>> BEGIN Supplied data

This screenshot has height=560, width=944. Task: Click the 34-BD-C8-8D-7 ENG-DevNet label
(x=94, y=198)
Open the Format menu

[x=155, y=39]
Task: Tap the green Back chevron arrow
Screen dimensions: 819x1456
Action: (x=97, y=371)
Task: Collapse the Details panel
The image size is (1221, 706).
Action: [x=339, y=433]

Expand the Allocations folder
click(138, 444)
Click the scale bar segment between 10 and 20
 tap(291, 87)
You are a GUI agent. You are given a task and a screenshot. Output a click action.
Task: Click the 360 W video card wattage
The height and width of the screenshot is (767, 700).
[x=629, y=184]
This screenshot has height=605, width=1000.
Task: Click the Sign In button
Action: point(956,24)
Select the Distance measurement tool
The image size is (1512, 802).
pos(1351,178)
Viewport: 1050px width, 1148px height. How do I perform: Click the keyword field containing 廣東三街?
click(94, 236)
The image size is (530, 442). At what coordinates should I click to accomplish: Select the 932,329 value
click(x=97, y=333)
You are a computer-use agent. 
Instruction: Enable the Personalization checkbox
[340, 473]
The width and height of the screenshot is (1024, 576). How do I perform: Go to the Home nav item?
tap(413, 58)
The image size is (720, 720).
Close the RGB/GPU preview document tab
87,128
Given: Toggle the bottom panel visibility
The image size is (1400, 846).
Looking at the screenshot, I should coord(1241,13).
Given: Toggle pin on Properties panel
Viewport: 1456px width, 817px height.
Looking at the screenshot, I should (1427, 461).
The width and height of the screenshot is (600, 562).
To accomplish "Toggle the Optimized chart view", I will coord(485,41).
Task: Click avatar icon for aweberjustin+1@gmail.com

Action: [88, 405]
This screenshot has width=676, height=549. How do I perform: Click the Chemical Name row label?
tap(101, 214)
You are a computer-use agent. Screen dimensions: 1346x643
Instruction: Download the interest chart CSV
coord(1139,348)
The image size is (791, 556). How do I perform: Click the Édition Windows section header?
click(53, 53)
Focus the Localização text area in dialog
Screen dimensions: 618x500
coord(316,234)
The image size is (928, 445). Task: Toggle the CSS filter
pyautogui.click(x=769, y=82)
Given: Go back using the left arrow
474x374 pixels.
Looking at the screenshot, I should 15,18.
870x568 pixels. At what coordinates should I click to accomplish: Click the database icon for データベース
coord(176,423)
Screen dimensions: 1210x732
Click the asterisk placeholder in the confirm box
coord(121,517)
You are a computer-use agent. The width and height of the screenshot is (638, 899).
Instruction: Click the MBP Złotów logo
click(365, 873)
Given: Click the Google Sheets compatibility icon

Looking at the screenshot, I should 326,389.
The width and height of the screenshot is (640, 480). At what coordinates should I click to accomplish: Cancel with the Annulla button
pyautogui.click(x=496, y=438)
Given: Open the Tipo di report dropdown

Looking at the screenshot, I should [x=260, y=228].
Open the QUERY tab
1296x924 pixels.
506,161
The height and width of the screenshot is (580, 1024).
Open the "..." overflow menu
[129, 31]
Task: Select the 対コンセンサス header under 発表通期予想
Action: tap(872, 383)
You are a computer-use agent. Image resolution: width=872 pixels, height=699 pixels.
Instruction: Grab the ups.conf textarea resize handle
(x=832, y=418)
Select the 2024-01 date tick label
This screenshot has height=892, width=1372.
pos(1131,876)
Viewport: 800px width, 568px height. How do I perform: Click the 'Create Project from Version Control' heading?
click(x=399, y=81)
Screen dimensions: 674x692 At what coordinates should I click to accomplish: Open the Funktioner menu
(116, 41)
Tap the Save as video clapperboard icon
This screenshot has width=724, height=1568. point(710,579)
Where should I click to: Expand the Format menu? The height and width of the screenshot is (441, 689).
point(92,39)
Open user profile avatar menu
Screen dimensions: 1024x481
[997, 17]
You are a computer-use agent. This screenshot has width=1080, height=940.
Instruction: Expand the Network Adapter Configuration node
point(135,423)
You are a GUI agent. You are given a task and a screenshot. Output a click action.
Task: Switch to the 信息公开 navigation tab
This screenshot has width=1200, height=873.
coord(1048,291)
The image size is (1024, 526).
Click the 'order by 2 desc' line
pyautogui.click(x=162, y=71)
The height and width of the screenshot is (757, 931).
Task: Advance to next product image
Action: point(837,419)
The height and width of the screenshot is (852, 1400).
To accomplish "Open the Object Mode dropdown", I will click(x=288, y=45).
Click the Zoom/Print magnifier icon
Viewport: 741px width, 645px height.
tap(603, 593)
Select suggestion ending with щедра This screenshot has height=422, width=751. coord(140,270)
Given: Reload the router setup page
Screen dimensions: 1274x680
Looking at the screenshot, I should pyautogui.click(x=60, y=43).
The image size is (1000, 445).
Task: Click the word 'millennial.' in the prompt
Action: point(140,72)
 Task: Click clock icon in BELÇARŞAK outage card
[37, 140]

>> END Supplied data

**The problem**. Which lines in the data above contain the string "what"? Pull out each of them in full, matching case.

**Answer for this exercise**.
The image size is (530, 442). At what coordinates should I click to accomplish: Select the 932,329 value
870x568 pixels. At what coordinates should I click to accomplish: Click the database icon for データベース
The width and height of the screenshot is (640, 480). At what coordinates should I click to accomplish: Cancel with the Annulla button
Screen dimensions: 674x692 At what coordinates should I click to accomplish: Open the Funktioner menu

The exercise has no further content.